Here is a link to the article.

http://www.latimes.com/sports/olympics/la-sp-olylorig13-2008aug13,0,5339641.story

I attached a pdf but it has no pictures.


----------



## Serious Fun (May 12, 2003)

08/13 Women's Individual Round of 16 
Check me on this…from the NBC website
Looks like Khatuna Lorig USA competes verses fellow COPARCO archer Ana Maria Rendon of Columbia at:
7:56pm PDST
7:56pm MST
8:56pm MDST
9:56pm CDST
10:56pm EDST


----------



## jhinaz (Mar 1, 2003)

In addition to the times that Bob listed for Katuna I believe Vic can be seen on 8-15-08 as follows:

8:48pm PDST
8:48pm MST
9:48pm MDST
10:48pm CDST
11:48pm EDST


----------



## Hollywood (Oct 24, 2002)

Those times look right to me (for Khatuna and Vic) except that Vic's are on the evening of the 14th (will be the 15th in Beijing).


----------



## Hollywood (Oct 24, 2002)

WOOHOOOOOOOOOOOOO!!!

Great job, Khatuna! nice win at 107-95. Sweet! Onto the quarterfinals!


----------



## Serious Fun (May 12, 2003)

1/4 finals with Khatuna will be in the early AM Continental US Time


----------



## Serious Fun (May 12, 2003)

Khatuna vs Ok-Hee Yun Korea.
Thursday early the 14, a few hours from now.
Check me
1:13 am PDST
1:13 am MST
2:13 am MDST
3:13 am CDST
4:13 am EDST
Then just keep watching, it goes quick.


----------



## Hollywood (Oct 24, 2002)

The video isn't working for me this time. How about you, Bob?


----------



## shootist (Aug 28, 2003)

*not working here either*

Mine isn't working either. It looks like the Chinese lady beat the Korean in the first quarterfinal.


----------



## archer982 (Jun 6, 2007)

I'm not getting nothing either on the nbcolympics site. It seems someone lost video. One Korean archer down btw.


----------



## Hollywood (Oct 24, 2002)

Okay, it finally came back for me halfway through the match. It was raining quite a bit. Really nice last end for Khatuna but she couldn't quite do it. Yun is so difficult to beat. We are SOOOOOOOOO proud of you, Khatuna!!


----------



## archer982 (Jun 6, 2007)

Great run for Khatuna Lorig. *Applause*

EDIT: Heavy rain again.


----------



## wis_archer (Jul 27, 2007)

107, not bad. If she can step it up making those 8s into 9s, I think she stands a very good chance of getting into the gold medal match.

GOOD LUCK!!!


----------



## wis_archer (Jul 27, 2007)

Yun is just collapsing!!!


----------



## wis_archer (Jul 27, 2007)

Well Yun lost to my surprise.


----------



## archer982 (Jun 6, 2007)

Korean streak is in danger.


----------



## archer982 (Jun 6, 2007)

That gold medal match was intense. The Korean Olympic gold streak has been broken! Congrats to Zhang Juan Juan, she really had to earn it and to do it infront of her countrymen and women has to be something amazing.

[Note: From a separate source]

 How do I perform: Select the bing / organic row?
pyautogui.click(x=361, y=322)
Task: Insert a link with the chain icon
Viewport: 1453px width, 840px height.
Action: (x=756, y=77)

I almost yelled at the top of my lungs when she hitted that final 9 to seal the deal.


----------



## Hollywood (Oct 24, 2002)

Wow! That was *very* exciting! So happy for Zhang - couldn't hurt to have the crowd all behind you! She really kept her cool. First time since 1984 that a Korean woman didn't win the gold in individual matches.


----------



## Sleepyarcher (Jul 29, 2004)

Sorry to interupt but I had a question: I saw a lot of archers use what looks like shoe string as the finger sling, anyone know how to tie or knot those?

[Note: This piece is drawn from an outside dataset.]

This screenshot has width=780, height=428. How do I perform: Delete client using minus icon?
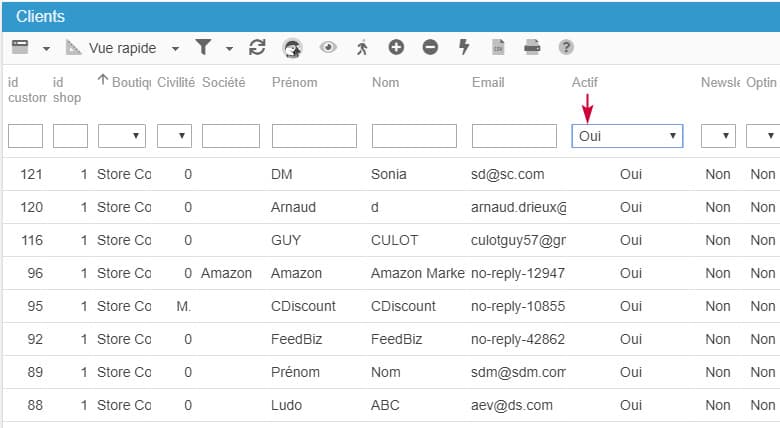430,47
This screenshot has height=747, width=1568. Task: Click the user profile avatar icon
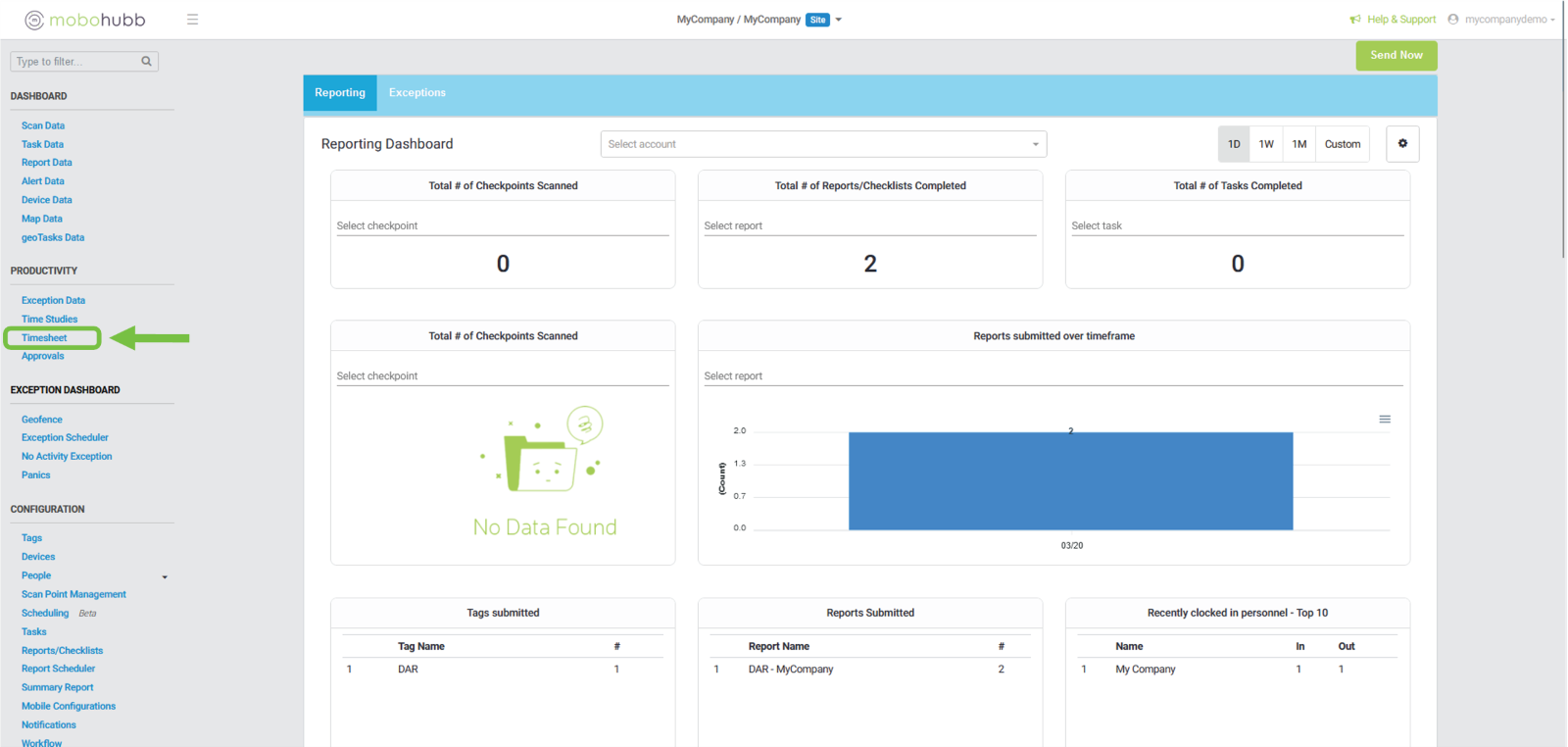1453,20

congrats to China for winning, about time someone takes them Koreans down, see no one is invincible. congrats to Khatuna she made all us proud. 

Now we wait to see how Vic does....


----------



## toptox (Jul 9, 2008)

Sleepyarcher said:


> Sorry to interupt but I had a question: I saw a lot of archers use what looks like shoe string as the finger sling, anyone know how to tie or knot those?
> 
> congrats to China for winning, about time someone takes them Koreans down, see no one is invincible. congrats to Khatuna she made all us proud.
> 
> Now we wait to see how Vic does....


There is a thread on AT right here:

http://www.archerytalk.com/vb/showthread.php?t=736911

Congratulations and thanks to Khatuna, I hope she's heard from her family and they are safe. 

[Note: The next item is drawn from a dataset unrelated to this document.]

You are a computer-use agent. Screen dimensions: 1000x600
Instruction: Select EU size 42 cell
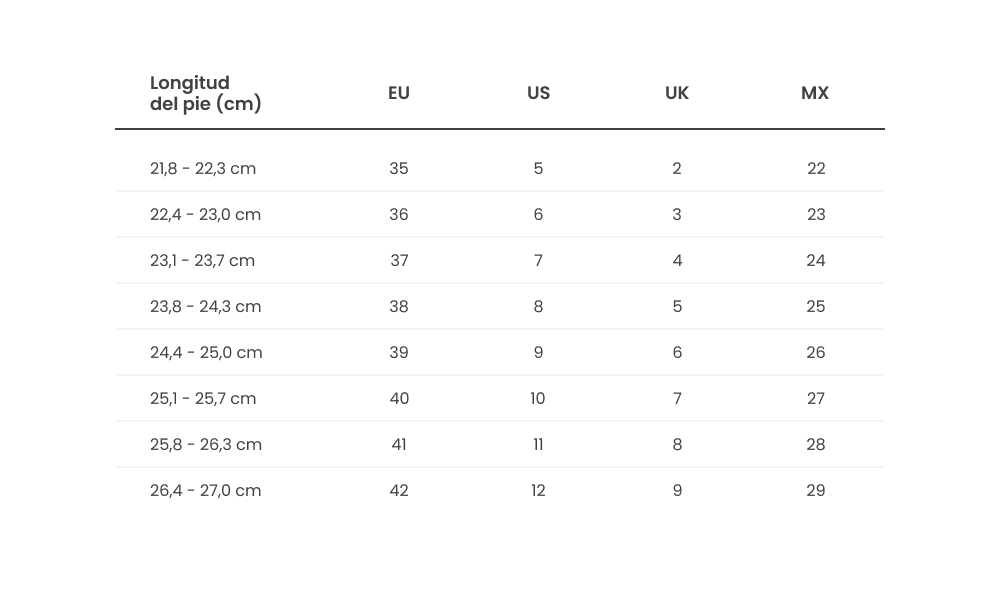pyautogui.click(x=399, y=490)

A big congratulations to China for driving a huge crack in the wall of invincibility - I can't imagine the pressures during that gold match. I wimped and went to bed - looking forward to seeing the matches in replay when they post them.

Go Vic!

Gary


----------



## Serious Fun (May 12, 2003)

Vic vs Im Dong-Hyun KOR
August 14, 2008, Thursday night on the continental USA.

8:48pm PDST
8:48pm MST
9:48pm MDST
10:48pm CDST
11:48pm EDST

As always, check me on this


----------



## iceman77_7 (May 5, 2005)

INteresting, Kisik Lee isn't spotting Vic, Khatuna is.


----------



## [email protected] (Mar 23, 2008)

well it appears to be working...though it is an interesting strategy


----------



## Serious Fun (May 12, 2003)

Vic 85 over IM 82 with 3 arrows.


----------



## iceman77_7 (May 5, 2005)

Wunderle up by 3 with 3 arrows left!!!


----------



## toptox (Jul 9, 2008)

iceman77_7 said:


> INteresting, Kisik Lee isn't spotting Vic, Khatuna is.


And boy is she giving him a talking to but a 3 point lead for Vic with 3 arrows remaining. 
And it's over. 

Congratulations Vic!!



Gary


----------



## iceman77_7 (May 5, 2005)

Vic wins1!!!


----------



## Jim C (Oct 15, 2002)

what a great match


----------



## oldreliable67 (Mar 24, 2003)

Great match! Way to go Vic! And Khatuna spotting!


----------



## [email protected] (Mar 23, 2008)

Wow. He was so happy...that's great to see. That's why I love the olympics.


----------



## sundevilarchery (May 27, 2005)

WOW... Vic running back to hug K... priceless.


----------



## Serious Fun (May 12, 2003)

I am sure they could hear the roar from across the ocean this time. Vic, WOW!!!, Khatuna is my new hero…way to coach! "That just happened"


----------



## scooby3xs (Dec 3, 2002)

IM Dong is GONE!!! Congrats VIC!!!!!! 

Khatuna did an awesome job coaching! 

Onto the next round.......:tongue: As Brady's mom would say.....ten chant!


----------



## Landed in AZ (May 11, 2008)

*Way to go Vic*

He took out the number one archer in the World. That was awesome. Khatuna did a great job counting down the clock for Vic. He always gives me a heart attack when he waits to shoot his arrows at the last second. What a wonderful OR round. Way to Go Vic. We are pulling for you.


----------



## adam Guggisberg (Jan 28, 2003)

*Way to go Vic!*

Taking that clock down to 1 sec with STYLE!!! :wink:

-Adam


----------



## Hollywood (Oct 24, 2002)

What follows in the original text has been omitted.